• [Exercise objective]
Continue the excerpt below on new chip designs for sensors, tablets, and servers, starting right after its final sentence.

• [Extract provided]
● ● ● ● ●

As we put more sensors on devices and inside our infrastructure, Hansen believes we’re about to open up a new frontier for chip design firms who can build chips for the sensor web. Ambiq is his bet on this, but he expects many more. With an investment from ARM, he’s not the only one betting on a new generation of chips that will need specialized microcontroller and a smaller size, the British licensing company clearly sees an opportunity as well.
The demand for power in mobile devices and in the servers that power large web sites such as Facebook or Google has led to a boost for ARM, which licenses a chip architecture that trades performance speed for power efficiency. For phones this is fine, but for tablets and even servers, it may be time to think up an entirely new architecture. That’s where Adapteva comes in. The company has rethought a RISC-based architecture for chips and built massively multicore chips that are built to run in parallel or independently.

● ● ● ● ●

• [Raw records]
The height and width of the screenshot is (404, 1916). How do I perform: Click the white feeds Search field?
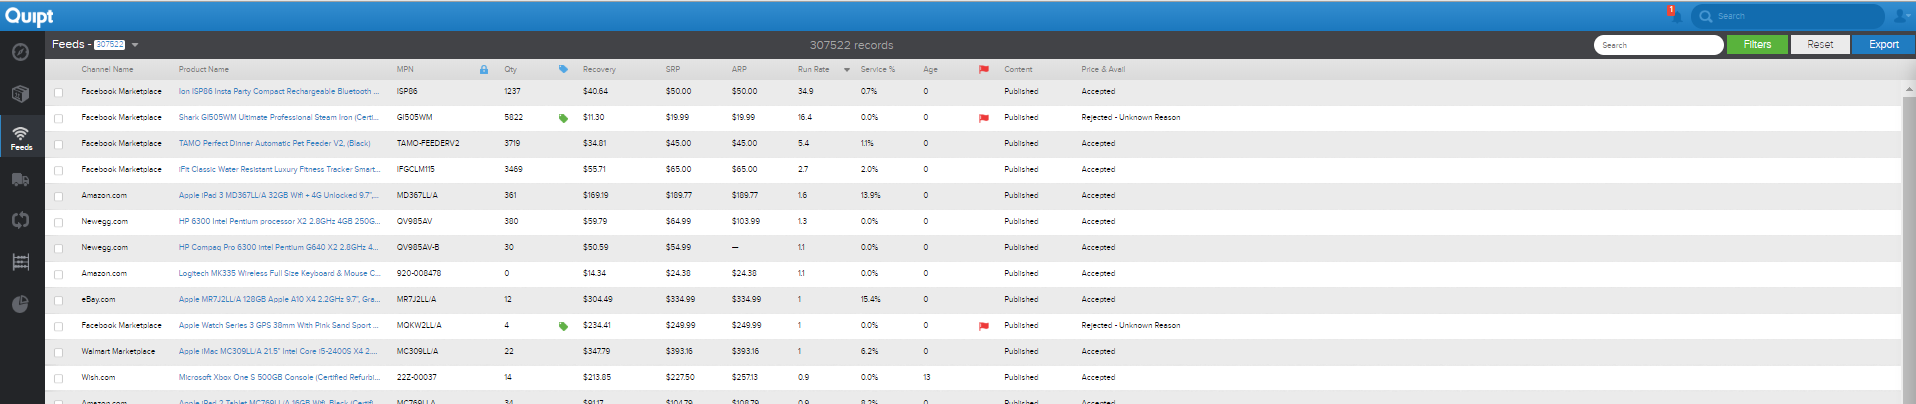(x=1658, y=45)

● ● ● ● ●

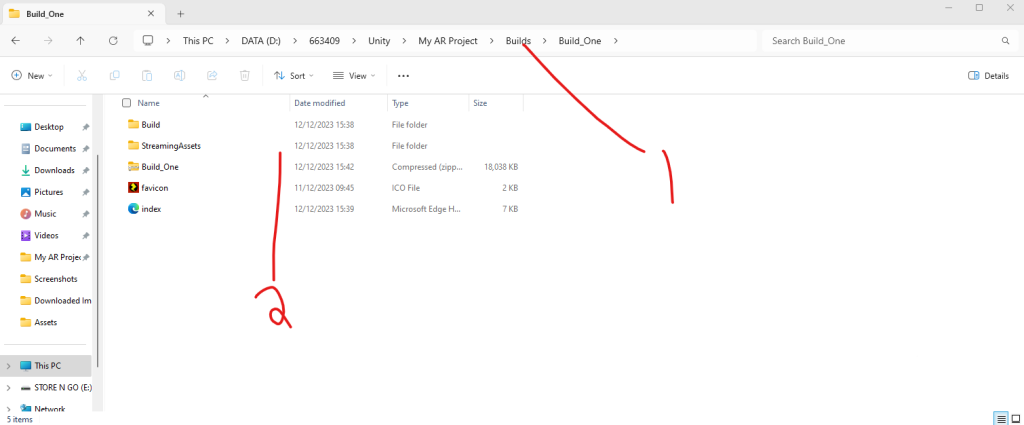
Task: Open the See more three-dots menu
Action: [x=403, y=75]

● ● ● ● ●

• [Response]
Much like an older startup called Tilera, which is also building massively multicore chips for data centers, Adapteva thinks that x86 doesn’t offer the energy efficiency needed, while ARM doesn’t offer the performance that next generation mobile devices such as tablets and servers will need. So it’s borrowing the concept of massively multicore chips from the high performance computing world and dialing it down for tomorrow’s mobile applications and up for the next generation of HPC. In the coming years, we’ll see more massively parallel chips, but we’ll also see a willingness to jettison the tried and true architectures as we embrace more specialty computing.